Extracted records
——
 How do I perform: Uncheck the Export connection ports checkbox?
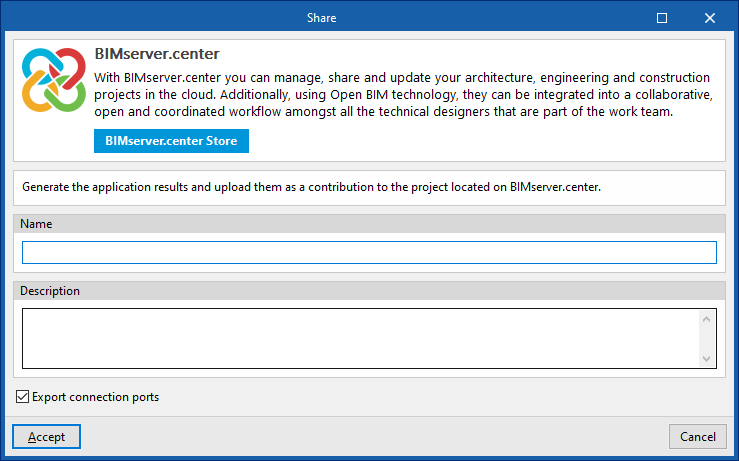click(23, 397)
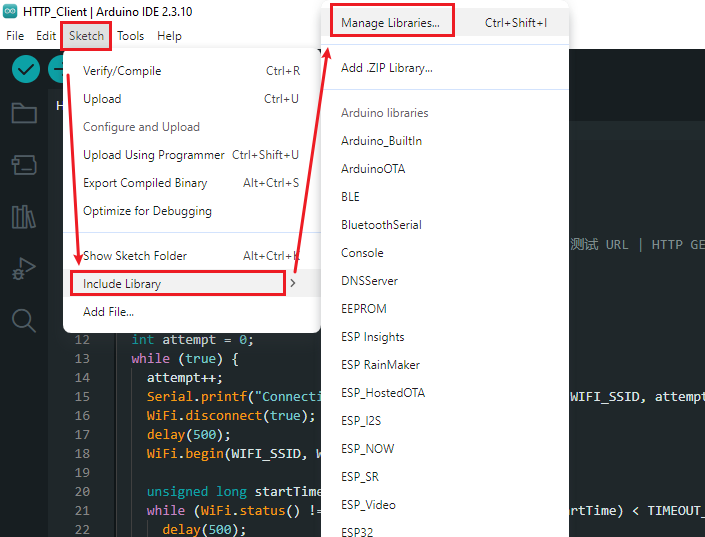Choose Add .ZIP Library... option
This screenshot has width=705, height=537.
pos(387,68)
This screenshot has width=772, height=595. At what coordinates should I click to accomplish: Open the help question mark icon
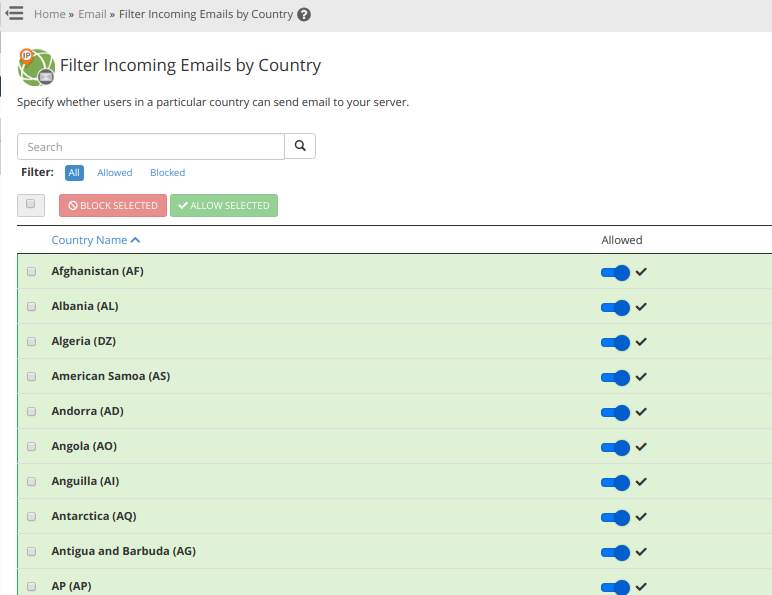[x=304, y=15]
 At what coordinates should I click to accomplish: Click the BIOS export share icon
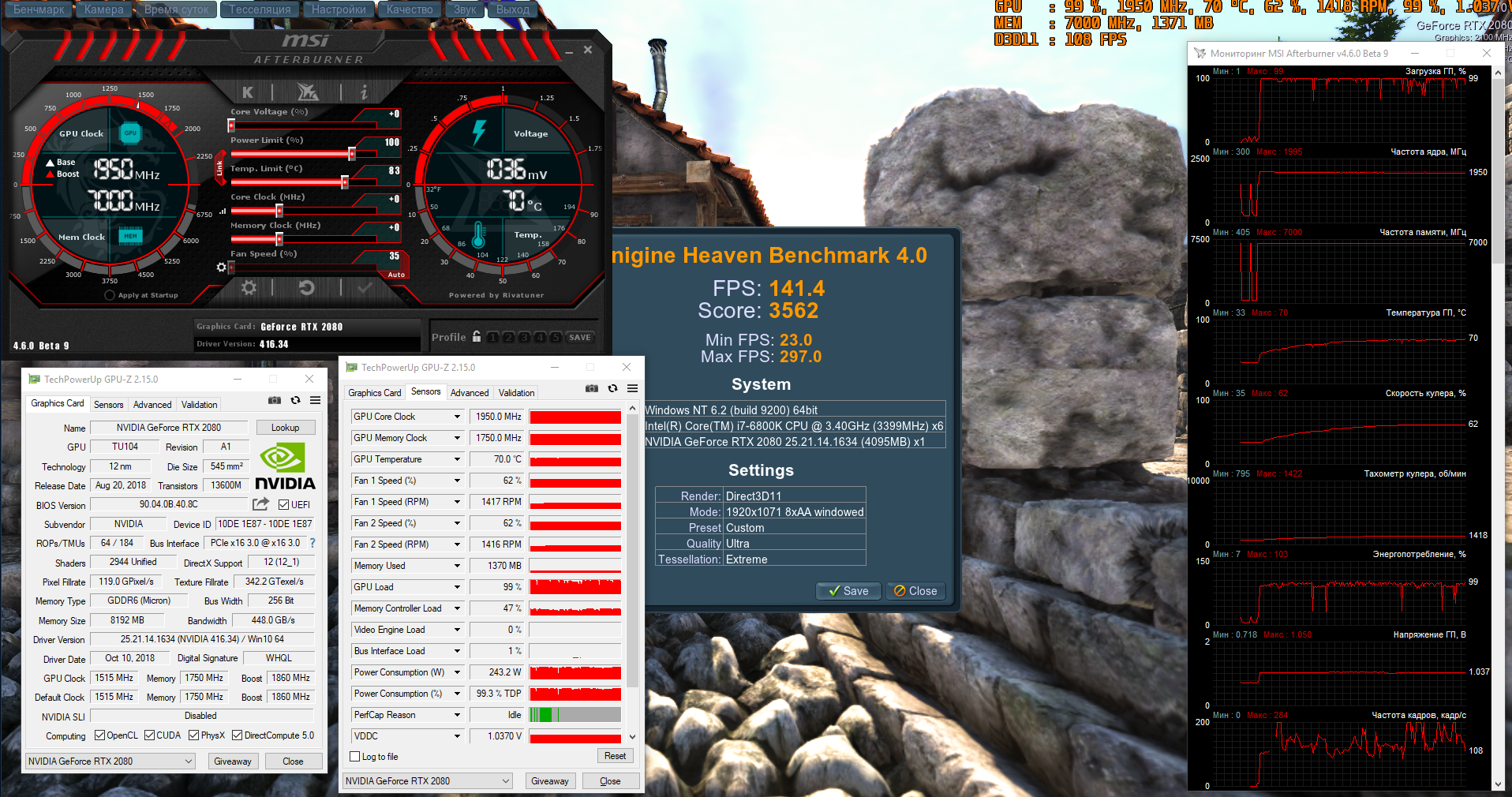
——
TO DO> Print every record above exactly as written, leaving out the pictures.

SOLUTION TO THE EXERCISE>
 How do I perform: Uncheck the Export connection ports checkbox?
click(23, 397)
Choose Add .ZIP Library... option
This screenshot has width=705, height=537.
pos(387,68)
This screenshot has width=772, height=595. At what coordinates should I click to accomplish: Open the help question mark icon
[x=304, y=15]
 At what coordinates should I click to accomplish: Click the BIOS export share icon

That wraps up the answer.